:: YOUR TASK ::
Please return every line below that contains the string "Uncheck".

:: DATA FOR THIS EXERCISE ::
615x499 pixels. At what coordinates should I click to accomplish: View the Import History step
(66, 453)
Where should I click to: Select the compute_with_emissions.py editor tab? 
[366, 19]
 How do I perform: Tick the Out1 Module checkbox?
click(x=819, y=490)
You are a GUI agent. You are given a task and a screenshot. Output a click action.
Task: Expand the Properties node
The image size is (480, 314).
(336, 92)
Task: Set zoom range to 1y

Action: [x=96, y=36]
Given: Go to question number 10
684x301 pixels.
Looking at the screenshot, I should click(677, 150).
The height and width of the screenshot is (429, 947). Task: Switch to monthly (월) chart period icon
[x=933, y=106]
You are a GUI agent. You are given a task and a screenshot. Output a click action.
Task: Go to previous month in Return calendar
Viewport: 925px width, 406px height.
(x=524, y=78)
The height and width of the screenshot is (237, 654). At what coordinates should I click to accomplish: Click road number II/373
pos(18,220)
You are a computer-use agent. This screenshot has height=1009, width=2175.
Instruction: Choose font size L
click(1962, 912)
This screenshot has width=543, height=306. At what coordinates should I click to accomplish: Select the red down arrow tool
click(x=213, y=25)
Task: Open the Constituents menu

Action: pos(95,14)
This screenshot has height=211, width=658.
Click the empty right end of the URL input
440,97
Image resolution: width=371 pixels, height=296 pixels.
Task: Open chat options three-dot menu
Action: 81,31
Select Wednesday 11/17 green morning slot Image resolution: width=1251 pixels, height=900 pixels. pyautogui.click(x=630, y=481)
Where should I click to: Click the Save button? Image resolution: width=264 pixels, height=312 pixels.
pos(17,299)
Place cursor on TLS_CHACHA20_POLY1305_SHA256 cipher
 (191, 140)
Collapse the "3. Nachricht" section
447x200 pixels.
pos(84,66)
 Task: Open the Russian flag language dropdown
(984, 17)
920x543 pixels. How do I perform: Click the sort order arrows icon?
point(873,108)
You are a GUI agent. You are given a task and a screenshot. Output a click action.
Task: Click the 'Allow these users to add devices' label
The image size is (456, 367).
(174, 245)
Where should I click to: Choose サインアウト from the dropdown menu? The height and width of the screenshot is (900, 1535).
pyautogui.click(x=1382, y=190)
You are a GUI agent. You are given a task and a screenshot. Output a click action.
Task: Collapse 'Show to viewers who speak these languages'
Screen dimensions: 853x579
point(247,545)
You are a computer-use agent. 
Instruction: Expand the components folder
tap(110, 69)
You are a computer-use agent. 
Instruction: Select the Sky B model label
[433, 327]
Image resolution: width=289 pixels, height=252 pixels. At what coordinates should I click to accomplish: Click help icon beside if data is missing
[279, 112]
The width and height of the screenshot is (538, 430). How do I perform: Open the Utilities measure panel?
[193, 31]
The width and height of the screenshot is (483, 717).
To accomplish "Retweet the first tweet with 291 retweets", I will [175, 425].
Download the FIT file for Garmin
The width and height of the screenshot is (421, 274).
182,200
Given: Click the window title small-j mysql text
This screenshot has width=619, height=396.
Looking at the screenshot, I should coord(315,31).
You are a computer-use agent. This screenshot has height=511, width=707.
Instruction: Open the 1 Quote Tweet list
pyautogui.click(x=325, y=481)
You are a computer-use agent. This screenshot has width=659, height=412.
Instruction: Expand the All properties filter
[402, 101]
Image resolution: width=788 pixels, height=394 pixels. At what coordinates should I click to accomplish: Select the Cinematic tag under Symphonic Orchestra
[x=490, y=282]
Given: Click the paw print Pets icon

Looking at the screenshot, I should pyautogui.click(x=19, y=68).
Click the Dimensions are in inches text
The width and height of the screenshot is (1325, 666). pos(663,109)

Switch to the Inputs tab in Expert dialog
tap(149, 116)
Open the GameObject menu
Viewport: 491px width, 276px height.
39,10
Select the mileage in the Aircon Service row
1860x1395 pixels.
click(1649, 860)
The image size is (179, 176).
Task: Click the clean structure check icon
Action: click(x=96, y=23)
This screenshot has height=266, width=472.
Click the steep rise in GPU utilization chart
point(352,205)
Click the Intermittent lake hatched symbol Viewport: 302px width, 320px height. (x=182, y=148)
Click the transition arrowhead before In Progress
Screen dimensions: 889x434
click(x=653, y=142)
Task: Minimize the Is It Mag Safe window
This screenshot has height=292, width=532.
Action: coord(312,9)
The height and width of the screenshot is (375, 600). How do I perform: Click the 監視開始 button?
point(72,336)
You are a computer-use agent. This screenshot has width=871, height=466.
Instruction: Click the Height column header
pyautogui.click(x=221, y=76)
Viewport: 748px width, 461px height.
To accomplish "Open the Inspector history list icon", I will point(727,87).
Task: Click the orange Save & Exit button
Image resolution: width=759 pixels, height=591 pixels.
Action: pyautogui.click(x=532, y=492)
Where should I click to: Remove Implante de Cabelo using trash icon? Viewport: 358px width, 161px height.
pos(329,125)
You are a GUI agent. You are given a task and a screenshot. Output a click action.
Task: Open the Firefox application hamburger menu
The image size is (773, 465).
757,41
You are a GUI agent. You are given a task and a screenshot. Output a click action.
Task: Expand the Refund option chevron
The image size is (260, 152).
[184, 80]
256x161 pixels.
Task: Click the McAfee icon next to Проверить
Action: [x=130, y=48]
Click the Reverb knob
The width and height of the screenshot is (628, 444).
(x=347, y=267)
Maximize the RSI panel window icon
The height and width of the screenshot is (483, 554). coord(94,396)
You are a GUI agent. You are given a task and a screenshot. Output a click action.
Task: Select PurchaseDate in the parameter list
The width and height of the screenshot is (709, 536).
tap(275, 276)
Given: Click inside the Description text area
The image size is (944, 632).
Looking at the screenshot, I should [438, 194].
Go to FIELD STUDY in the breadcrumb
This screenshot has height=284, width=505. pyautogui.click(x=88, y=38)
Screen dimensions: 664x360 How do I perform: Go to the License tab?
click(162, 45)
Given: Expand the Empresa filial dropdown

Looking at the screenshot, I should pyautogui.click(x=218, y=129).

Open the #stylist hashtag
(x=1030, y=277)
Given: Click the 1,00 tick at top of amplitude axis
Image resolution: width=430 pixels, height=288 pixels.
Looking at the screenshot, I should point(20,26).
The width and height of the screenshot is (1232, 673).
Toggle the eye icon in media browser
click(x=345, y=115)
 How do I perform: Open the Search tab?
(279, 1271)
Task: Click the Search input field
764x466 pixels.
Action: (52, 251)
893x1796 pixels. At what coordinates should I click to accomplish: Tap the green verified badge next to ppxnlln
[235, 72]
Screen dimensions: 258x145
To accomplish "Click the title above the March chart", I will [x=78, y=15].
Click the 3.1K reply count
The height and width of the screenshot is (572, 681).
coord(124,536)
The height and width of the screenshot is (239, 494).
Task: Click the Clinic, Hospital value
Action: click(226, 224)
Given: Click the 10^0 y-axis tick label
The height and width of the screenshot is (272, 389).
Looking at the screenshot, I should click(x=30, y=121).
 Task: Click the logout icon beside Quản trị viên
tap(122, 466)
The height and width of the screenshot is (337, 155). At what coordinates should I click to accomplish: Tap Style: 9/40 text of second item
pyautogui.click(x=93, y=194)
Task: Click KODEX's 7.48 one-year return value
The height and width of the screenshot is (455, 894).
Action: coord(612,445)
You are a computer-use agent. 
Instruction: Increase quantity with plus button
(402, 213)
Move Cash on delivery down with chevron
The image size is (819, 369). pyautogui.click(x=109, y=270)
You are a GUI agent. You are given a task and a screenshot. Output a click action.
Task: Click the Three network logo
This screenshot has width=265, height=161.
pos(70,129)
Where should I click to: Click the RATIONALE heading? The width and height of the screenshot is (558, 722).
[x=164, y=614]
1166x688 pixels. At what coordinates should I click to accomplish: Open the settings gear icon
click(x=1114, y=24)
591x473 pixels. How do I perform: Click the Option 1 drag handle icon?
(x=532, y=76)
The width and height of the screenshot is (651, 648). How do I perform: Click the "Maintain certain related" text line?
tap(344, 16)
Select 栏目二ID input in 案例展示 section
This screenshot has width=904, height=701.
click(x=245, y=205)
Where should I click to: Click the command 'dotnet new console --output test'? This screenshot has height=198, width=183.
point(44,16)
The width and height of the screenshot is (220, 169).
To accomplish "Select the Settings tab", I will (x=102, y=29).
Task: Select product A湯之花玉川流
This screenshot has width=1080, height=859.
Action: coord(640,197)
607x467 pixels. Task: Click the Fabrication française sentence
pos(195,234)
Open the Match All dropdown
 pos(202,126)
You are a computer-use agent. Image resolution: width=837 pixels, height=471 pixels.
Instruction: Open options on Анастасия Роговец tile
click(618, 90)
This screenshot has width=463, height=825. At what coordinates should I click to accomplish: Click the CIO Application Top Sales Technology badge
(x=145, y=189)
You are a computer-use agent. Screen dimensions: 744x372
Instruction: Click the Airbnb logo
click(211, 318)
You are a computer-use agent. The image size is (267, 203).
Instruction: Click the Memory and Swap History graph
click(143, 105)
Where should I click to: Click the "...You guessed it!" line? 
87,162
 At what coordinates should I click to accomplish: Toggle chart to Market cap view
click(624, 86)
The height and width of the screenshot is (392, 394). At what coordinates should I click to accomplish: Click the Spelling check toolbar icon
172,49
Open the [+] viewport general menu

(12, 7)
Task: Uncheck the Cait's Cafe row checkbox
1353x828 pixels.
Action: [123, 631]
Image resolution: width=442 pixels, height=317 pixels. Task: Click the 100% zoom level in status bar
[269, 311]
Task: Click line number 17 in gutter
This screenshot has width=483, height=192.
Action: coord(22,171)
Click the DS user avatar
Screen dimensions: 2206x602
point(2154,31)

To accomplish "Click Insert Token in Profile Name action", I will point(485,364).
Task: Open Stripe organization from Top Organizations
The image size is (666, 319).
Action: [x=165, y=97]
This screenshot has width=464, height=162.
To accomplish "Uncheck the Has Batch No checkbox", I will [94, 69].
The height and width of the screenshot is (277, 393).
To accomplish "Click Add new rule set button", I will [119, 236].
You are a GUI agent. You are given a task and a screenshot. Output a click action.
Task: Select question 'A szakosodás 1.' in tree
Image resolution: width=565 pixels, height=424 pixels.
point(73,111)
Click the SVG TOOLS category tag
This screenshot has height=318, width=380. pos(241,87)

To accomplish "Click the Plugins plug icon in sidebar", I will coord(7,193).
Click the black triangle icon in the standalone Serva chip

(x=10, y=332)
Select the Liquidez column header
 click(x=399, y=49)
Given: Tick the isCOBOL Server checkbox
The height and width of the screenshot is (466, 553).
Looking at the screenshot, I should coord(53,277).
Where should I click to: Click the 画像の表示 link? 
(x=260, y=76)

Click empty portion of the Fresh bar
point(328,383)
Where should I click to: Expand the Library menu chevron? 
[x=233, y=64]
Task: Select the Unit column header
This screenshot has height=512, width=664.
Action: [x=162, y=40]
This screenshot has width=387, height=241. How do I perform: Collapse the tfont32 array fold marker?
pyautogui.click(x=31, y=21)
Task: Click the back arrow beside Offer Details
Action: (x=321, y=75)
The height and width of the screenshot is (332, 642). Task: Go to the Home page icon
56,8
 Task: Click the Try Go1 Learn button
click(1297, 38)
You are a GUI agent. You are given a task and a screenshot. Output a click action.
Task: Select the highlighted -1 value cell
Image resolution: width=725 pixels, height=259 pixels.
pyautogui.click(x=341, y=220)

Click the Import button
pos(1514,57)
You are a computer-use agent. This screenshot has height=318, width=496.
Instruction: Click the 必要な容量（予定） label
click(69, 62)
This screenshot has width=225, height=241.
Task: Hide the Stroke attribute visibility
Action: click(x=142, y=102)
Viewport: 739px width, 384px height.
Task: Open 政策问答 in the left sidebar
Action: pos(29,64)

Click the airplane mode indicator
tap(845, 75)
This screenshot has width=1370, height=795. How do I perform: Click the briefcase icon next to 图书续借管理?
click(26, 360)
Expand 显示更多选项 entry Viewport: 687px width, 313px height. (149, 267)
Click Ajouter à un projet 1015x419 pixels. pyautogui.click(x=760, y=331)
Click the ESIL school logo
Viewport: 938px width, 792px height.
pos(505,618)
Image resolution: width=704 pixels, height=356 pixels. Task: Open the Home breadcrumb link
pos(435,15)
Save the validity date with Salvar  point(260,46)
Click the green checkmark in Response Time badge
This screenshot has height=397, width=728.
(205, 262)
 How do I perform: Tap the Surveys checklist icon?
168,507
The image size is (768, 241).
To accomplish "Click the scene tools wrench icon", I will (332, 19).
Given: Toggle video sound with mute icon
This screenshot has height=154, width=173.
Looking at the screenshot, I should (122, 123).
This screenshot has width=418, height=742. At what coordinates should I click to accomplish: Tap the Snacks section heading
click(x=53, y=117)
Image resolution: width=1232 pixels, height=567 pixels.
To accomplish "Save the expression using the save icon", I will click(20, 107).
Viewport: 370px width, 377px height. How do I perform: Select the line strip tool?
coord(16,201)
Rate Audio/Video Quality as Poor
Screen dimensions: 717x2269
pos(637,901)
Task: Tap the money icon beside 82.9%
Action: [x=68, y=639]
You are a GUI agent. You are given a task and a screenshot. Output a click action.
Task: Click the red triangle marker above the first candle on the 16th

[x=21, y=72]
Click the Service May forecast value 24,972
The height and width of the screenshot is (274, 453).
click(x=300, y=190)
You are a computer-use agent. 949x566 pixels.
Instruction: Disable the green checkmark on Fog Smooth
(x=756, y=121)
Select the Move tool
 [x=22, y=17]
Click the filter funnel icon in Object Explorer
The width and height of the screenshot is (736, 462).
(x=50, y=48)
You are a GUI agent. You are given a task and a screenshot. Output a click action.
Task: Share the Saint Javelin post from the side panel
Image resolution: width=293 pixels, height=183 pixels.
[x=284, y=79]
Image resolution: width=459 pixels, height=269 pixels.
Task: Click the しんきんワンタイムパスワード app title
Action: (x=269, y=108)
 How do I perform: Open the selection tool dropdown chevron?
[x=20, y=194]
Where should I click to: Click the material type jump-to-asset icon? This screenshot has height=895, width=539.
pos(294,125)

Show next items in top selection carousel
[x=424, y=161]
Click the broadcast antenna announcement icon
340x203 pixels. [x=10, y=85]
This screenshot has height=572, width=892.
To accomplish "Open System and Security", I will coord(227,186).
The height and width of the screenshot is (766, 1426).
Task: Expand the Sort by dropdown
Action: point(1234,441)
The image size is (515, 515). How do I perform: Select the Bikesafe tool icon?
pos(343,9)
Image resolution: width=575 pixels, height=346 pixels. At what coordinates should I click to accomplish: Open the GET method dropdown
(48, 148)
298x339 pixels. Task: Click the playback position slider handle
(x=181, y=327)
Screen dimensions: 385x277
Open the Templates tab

:: OUTPUT FOR THIS TASK ::
Task: Uncheck the Cait's Cafe row checkbox
To accomplish "Uncheck the Has Batch No checkbox", I will [94, 69].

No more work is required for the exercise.